With VinExpo approaching—where the business side of the wine world meets before knocking off for summer vacation—what had been a rather sleepy en primeur campaign for the potentially tremendous 2010 vintage suddenly took on new life this week with the release of prices from a few top estates.
Both Châteaus Pontet-Canet (2010 barrel tasting score: 96-99 points) and Gruaud-Larose (93-96) released their 2010 pricing in what should spark many of their colleagues to follow suit. Château Pontet-Canet released its first tranche at 100 euros, a price owner Alfred Tesseron said he derived from the average of three tranches for his 2009, plus 8.3 percent. Château Gruaud-Larose also opened with its pricing and is now being offered at 61 euros by the trade, up from 50 euros for the 2009. The futures prices to U.S. consumers will increase as the wine moves through the distribution chain, with the exchange rate also playing a big role.
Up until now, the 2010 en primeur campaign had been decidedly quiet, with mostly a handful of cru bourgeois or petits châteaus such as Caronne-Ste.-Gemme, Citran, Fougas Maldoror, Lanessan, Paloumey and others releasing their prices. That group kept their prices basically in line with those of 2009.
“Up until today interest has been very, very light,” said Daniel Posner, owner of Grapes The Wine Company, an independent retailer in White Plains, N.Y. “And except for those people with lots of discretionary income, I expect interest to stay light, with the exception of maybe a few names like Pontet-Canet, which we have gone heavy on for several years. The pricing is pretty ugly for some of the big names, as with the exchange rate, you basically have to factor in the dollar at 1.5 to the euro, and it makes things look ludicrous.” Posner will offer the 2010 Pontet-Canet to customers for about $190 per bottle.
While the 2010 vintage is marked by classic-level quality wines on both the Right and Left Banks, there had been some trepidation going into the en primeur campaign following the 2009s, the most expensive en primeur pricing in history. Many Bordelais wondered if the global market, which is still experiencing economic woes, as well as the calamitous events in Japan, could sustain another high-priced Bordeaux vintage. And for the U.S. market in particular, was there even interest on the part of consumers, who seem to have grown tired of Bordeaux in recent years? With some of the bigger names now releasing their pricing, early signs seem to point to cherry picking, rather than widespread buying.
Château Pontet-Canet has raised its en primeur prices for its potentially classic-quality 2010 vintage.
“There’s clearly buying interest,” said Mathieu Chadronnier, general director at C.V.B.G., one of Bordeaux’s biggest négociant houses. “But selectively. In the early stages of the campaign, there was interest for selected ‘good deals.' Now the focus is very much on the strongest brands. Pontet-Canet is a roaring success for instance.”
While 2010 pricing for the most recognizable names seems likely to exceed 2009's, there are some deals to be had. Château Malartic-Lagravière owner Jean-Jacques Bonnie released his 2010 red at just under 35 euros, down from his ’09 price of 36 euros. The move seems to be helping, too.

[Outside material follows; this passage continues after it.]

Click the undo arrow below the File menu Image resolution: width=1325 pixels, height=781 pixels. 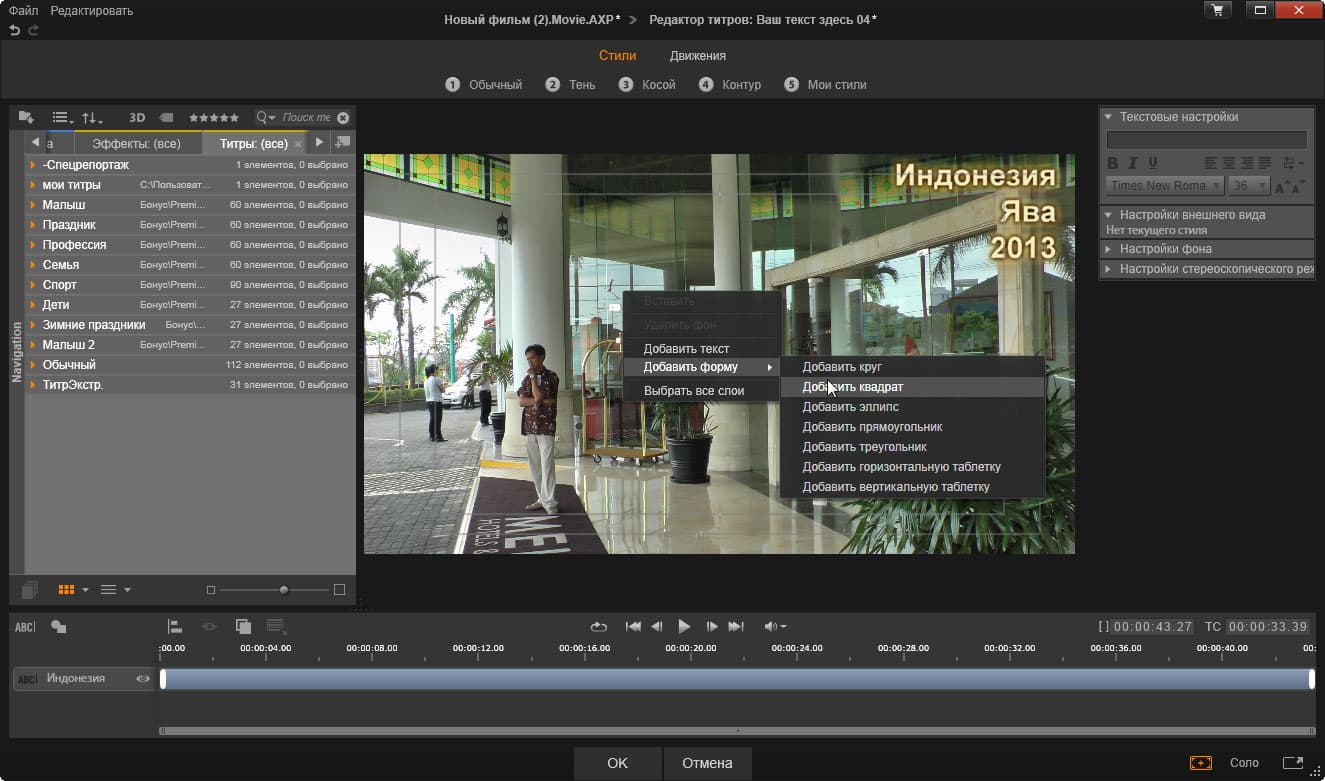click(14, 31)
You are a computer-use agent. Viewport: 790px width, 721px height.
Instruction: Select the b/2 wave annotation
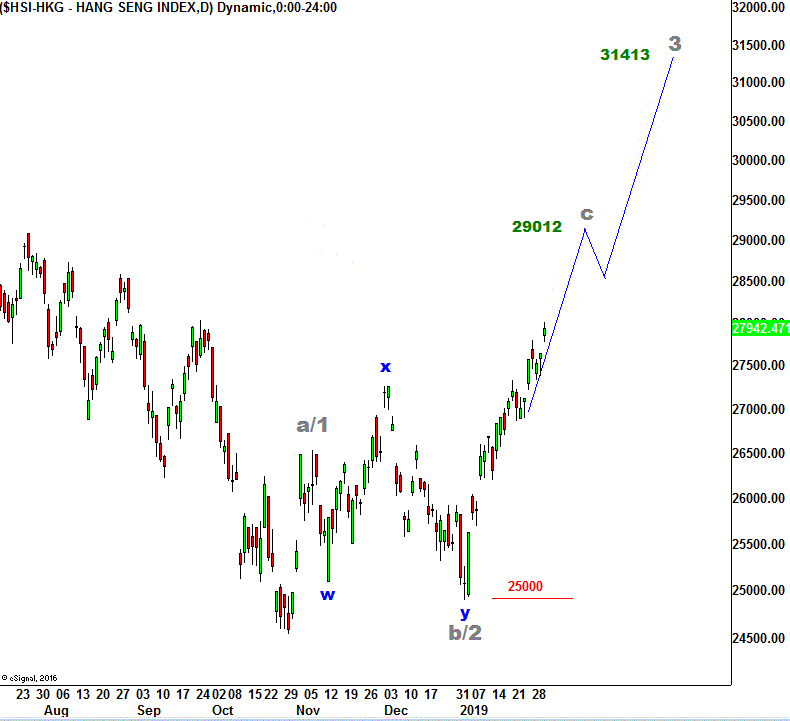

“Yes, we reduced the price and more than half of the allocations are already confirmed, even though a lot of wines were released just after us, which had the négociants quite busy,” said Bonnie. “The advice we got was to stop waiting to release the wine and decrease the price, which was what the traditional markets where expecting. Even if China is becoming a bigger buyer, considering the expectation of the traditional distribution markets, [the decrease] has been well-received.”